Achondroplasia in children is the most common form of dwarfism; it accounts for about 70% of all cases of dwarfism. Achondroplasia falls into the category of “disproportionate dwarfism”. It is linked to a mutation in the fibroblast growth factor receptor-3. More than 250,000 people in the world are diagnosed with achondroplasia. Achondroplasia diagnosis occurs somewhere between one in every 10,000 and one in every 30,000 live births.

Some symptoms of achondroplasia are short stature, a long and narrow trunk, shortening of the proximal segments of limbs, large head, mid-face hypoplasia, and joint hyperextension, among others. Achondroplasia is defined by central nervous system defects as well as the prior physical symptoms. Average height for an adult man or woman diagnosed with achondroplasia is about 120 centimeters (47.2 inches), although technically a maximum of 148 centimeters (58.2 inches) is also considered achondroplastic. Achondroplastic people typically have a long trunk and smaller upper legs and upper arms. Achondroplastic people of normal intelligence are able to lead independent and productive lives.

==Presentation==
Because achondroplastic children have different genes, their growth cycle should be expected to differ from that of a non-achondroplastic child. It is very typical for an achondroplastic child to snore because of their smaller than average size airways. There is no data that unfailingly states respiratory problems. Even though achondroplastic children have reduced lung volumes, this does not seem to result in respiratory problems.

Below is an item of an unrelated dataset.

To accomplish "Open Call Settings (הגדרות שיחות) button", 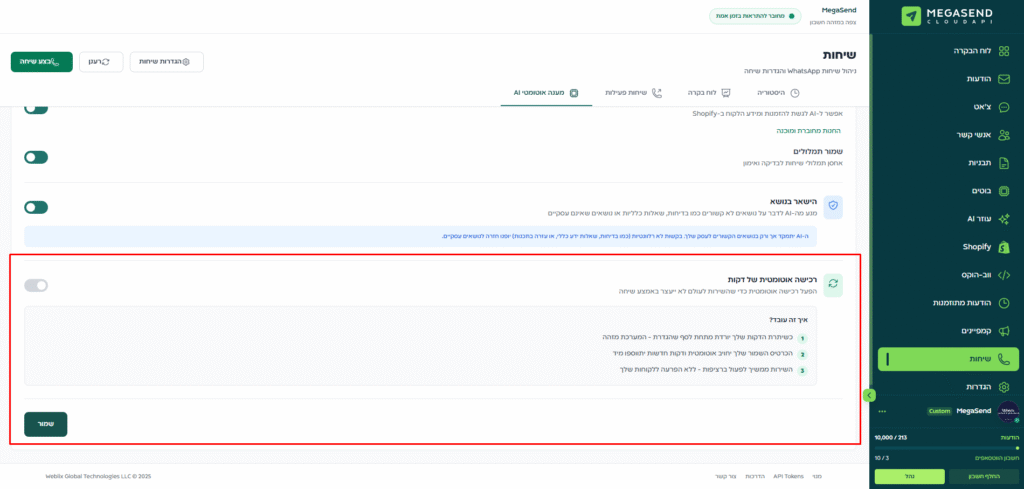I will point(166,62).
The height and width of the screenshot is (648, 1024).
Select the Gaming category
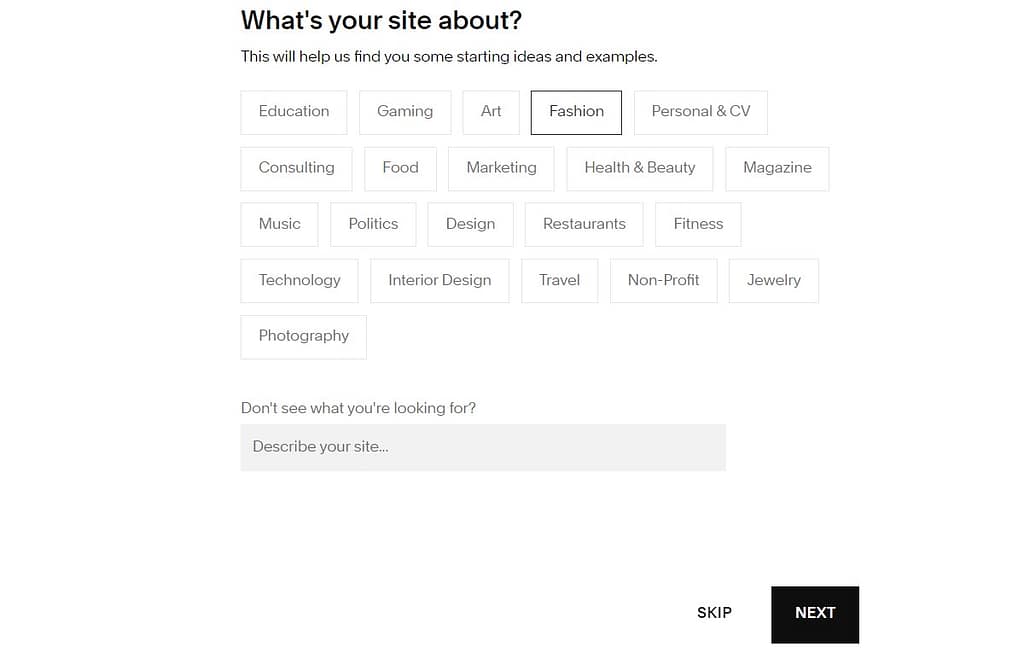coord(404,112)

Typical for achondroplastic children, as well, is sweating more than is average for children. Achondroplastic children’s diets should be watched very closely because it is easy for children to become obese when they are young. Their diets should be restricted to smaller portions than that of a child who is not diagnosed with achondroplasia. Gastroesophageal reflux is more common in achondroplastic children as well and should be treated and watched very closely if it furthers already heightened respiratory problems. Most infants diagnosed with achondroplasia will develop thoracolumbar kyphosis, which will need to be treated delicately so they can develop good posture with much care. If not watched properly or treated carefully, thoracolumbar kyphosis can help lead to spinal stenosis.

==Diagnosis==
A child may be diagnosed with achondroplasia as early as the fetal stages of pregnancy. Most cases are first identified as early as 26 weeks in the gestational period. 85% of children born with achondroplasia are born of parents who are average height who are not themselves achondroplastic. However, 75% of all cases are the result of de novo, or entirely new, genetic mutations. If both parents are diagnosed with achondroplasia, however, there is a higher chance of life-threatening problems.

==Management==
For an achondroplastic child to develop better, activities such as biking or swimming should be included in their daily schedule. Such activities may help with strength in the limbs and posture and will help to avert the problems of thoracolumbar kyphosis and spinal stenosis. Other activities, like gymnastics or rough sports should be avoided because they will help with the deteriorating of their back support and posture. Achondroplastic children should also be worked with daily on their verbal skills, so as to help them overcome the speech impairments they may likely encounter.

==Prevalence==
Achondroplastic births are completely sporadic and the chances of having another child who is also achondroplastic is not more likely than for anyone else - having an achondroplastic child is entirely situational.